LAUSR

Abstract Intensive research efforts during the last few years have been performed to combine electrochemistry and nanotechnology in order to fabricate new 1D nanostructures with increasing potentiality for catalysis, sensing, energy, remediation and biomedicine. Here we describe, analyze and discuss the different electrochemical strategies developed to fabricate multicomponent metallic nanowires (NWs) and nanorods (NRs), by means of the so-called shape-controlled electrodeposition.

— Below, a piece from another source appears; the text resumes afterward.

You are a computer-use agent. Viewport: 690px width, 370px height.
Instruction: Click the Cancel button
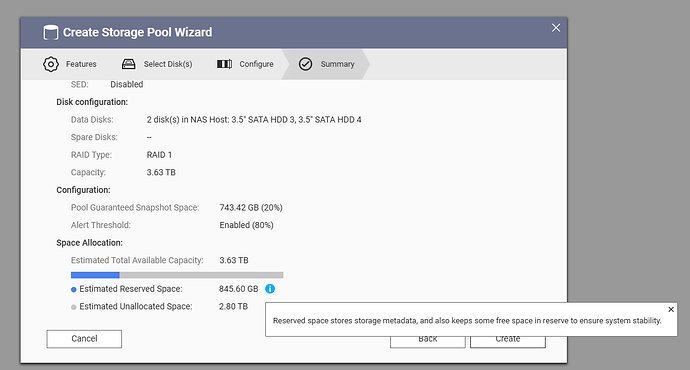click(84, 339)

The fabrication of compact NWs/NRs in no template, soft-template or hard-template electrodeposition has been recently revolutionized using micellar or microemulsion electrolytes to fabricate mesoporous NWs/NRs with extraordinary effective surface areas. Taking into account the experience in the electrochemical fabrication of unicomponent metallic NWs/NRs of different types, different researchers have developed new protocols for obtaining multicomponet metallic 1D structures in which the presence of more than one component defines new properties for the NWs/NRs, expanding their application fields. Therefore, core@shell NWs/NRs have been electrochemically fabricated and subsequently treated (superficial oxidation, galvanic displacement, etc.) to generate a superficial active shell, to combine the properties of the core and the shell, or to confer biocompatibility to the NWs/NRs. Bi- or multi-segmented NWs/NRs have also been designed recently, following different electrochemical strategies, to multiply the active surfaces in order to fabricate biomedical platforms or robotic nanostructures. Also, multicomponent composite NWs/NRs incorporating nanoparticles or formed by two combined materials can be fabricated. Electrochemical strategies have been also refined to form novel very complex structured NWs/NRs as bi- or multi-segmented NWs/NRs with core@shell, composite or porous segments alternated or combined, hybrid structures NW + particles at the end of the wire, or bioinorganic NWs/NRs structures. Finally, the review describes the utility of the electrochemically fabricated multicomponent metallic NWs/NRs in catalysis (for clean energy production, synthesis and remediation), medicine and health, sensing and biosensing, and as nanorobots.